The promotions will keep profit margins lower than they otherwise would have been.
Store managers and mall operators continue to expect average holiday sales increases this year of between 4 percent and 6 percent or more, which is considered a healthy rise.
"I feel very comfortable that we're talking at least a 6 to 8 percent increase," said Karen Pospisil, marketing manager for White Marsh Mall.
But some stores experienced a mid-December slump, reporting that recent weeks didn't match a flurry of buying that came in the first 10 days after Thanksgiving.
"There's been some softening the last couple of weeks," said Tom Saquella, president of the Maryland Retail Merchants Association. "We projected a 5 percent increase. It's going to take a pretty strong final week to reach that."
One possible reason: Hanukkah came early this year, starting Nov. 27, the Sunday after Thanksgiving.
Some items haven't stopped moving, however. Jewelry, computers and toys continue to sell briskly, store operators said.

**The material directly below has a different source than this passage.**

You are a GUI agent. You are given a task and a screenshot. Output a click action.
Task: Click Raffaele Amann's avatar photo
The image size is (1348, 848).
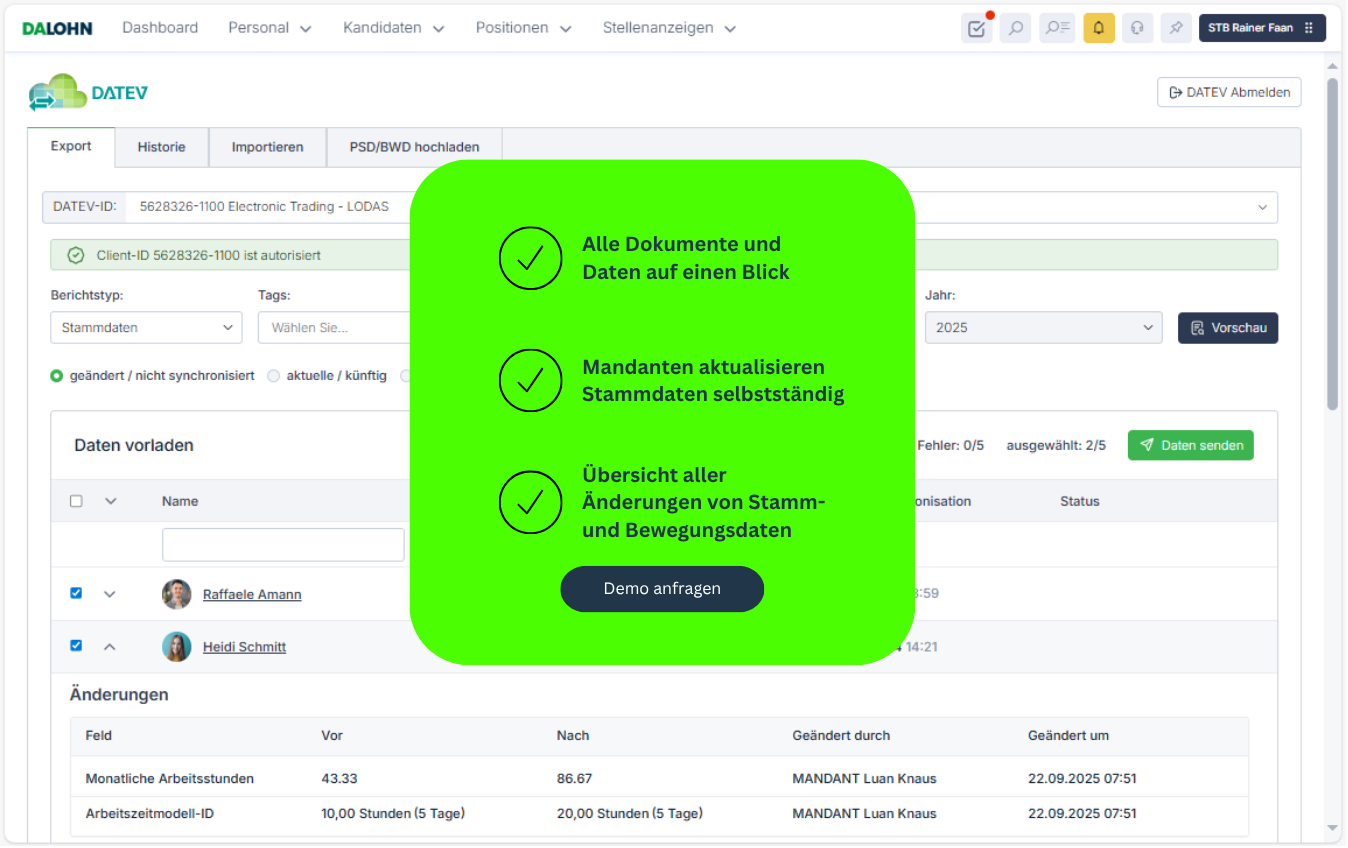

"We're significantly ahead of plan -- significantly," said Jerry Greenberg, general manager of the CompUSA computer store in Towson. "It's going great."
Apparel sales aren't booming, but they're still much healthier than last year, merchants said. The cold weather of recent weeks helped spur checkouts of coats, boots and gloves.
Mr. Saquella is skeptical that a blockbuster Saturday will make up for the mid-December blahs that some retailers saw. Many stores will close at 6 or 7 p.m. today, silencing the cash registers early, he noted. And the predicted rain for the area wouldn't help.
"It's going to be interesting to see how Saturday plays out," Mr. Saquella said.
But others aren't worried.
"No matter what it is, everybody figures out at the last minute what they want," said Steven Baum, president of Greetings & Readings, a large book-and-card store in Towson. "So far, knock on wood, it's been a great season."